Greece, from the glory of its Golden Age and its defeat of the Persian empire, first fell under the sway of the Macedonians who spread Greek culture through an extraordinary empire, yet extinguished the independence of the city-states. That empire soon fragmented. Greece fell to never-ending centuries of subjugation by Romans, Venetians, Franks, Byzantines, Turks. (A quite common family name in Greece is Anagnostopoulos -- the reader, the only person in each village allowed to be literate during the four hundred years of Turkish rule.) Then came the British, the Italians, Germans, Americans, and now the Euro-Banks. Philótimo could be seen as the single essential virtue to hold off humiliation and despair.

For 2000 years Greece has lived with a foreign knife in its back. The bankers of Western Europe now have their hands on that knife. Self-interest, greed, power, and the accompanying corruption certainly motivate Greeks as well as Euro-Bankers, but I have known the power of philótimo over many years. It will prevail.

It is by no means an entirely saintly trait. There is a devious, Byzantine quality to the Greek psyche which may also be essential for survival. The romantic notion of Greece as a cradle of civilization, a tourist's dream, a pastoral scene of colorful peasants, beautiful landscapes, coral beaches, remote islands, goats and ruins, the smashing of crockery to wild bouzouki dancing -- it is far from reality. There is a surplus of the ugly in Greece -- of avarice, of hideous modernity, corruption, exploitation. But though it is largely hidden, there is something about the tough, durable fiber, the pride of generosity, the fierce instinct for independence which is at the core of the Greek soul.

The agony of Greece today no doubt reflects the corruption and mismanagement of the body politic, but succumbing to the lure of Europe and the euro was its downfall. Greeks would often speak of Europe as some rather glamorous "other place" off to the west, a place to which they did not belong. And looking to the east, they did not belong there either, though there were once Greek city-states on the western coasts of Anatolia.

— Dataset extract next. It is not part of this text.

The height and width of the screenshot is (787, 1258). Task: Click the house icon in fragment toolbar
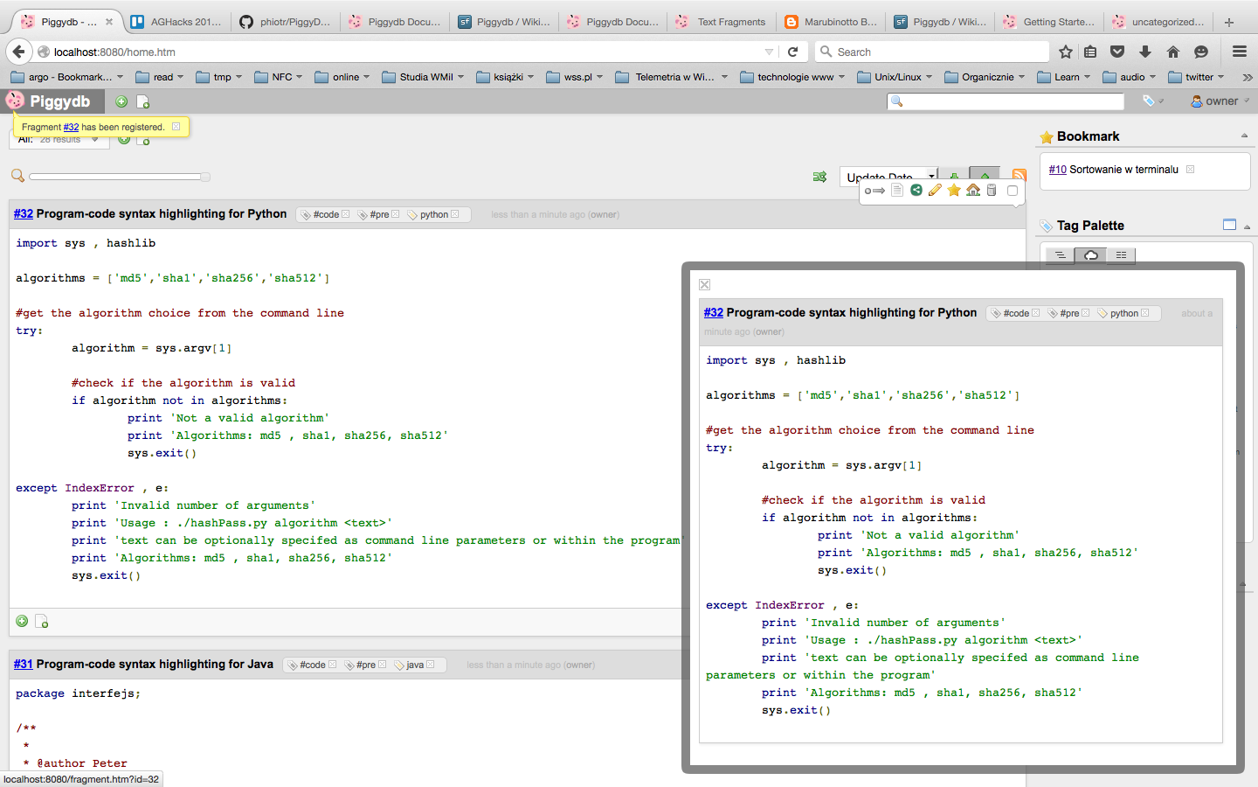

Much of the Italian peninsula and Sicily, their nearest neighbor to the west, was once an integral part of their empire. Greek place names and archaeological sites are common there. "Griko" is still spoken in isolated pockets of Puglia. Yet today, the contrasts of the two cultures are great. The Italian psyche, as I have experienced it over many years, is gentle, deeply familial, gracious, though politically detached and cynical. The Italian does not seem threatened by or unduly attracted to the outside world, ready to observe it quizzically, yes, but without fully trusting it or expending much energy in envying it. Hard-working, creative, fun loving, they are the sanest people I have known and lived with.

But that can never describe the Greeks. Let go of Europe's euro, my friends, your inbred philótimo will show you how and can lead you to your own sanity.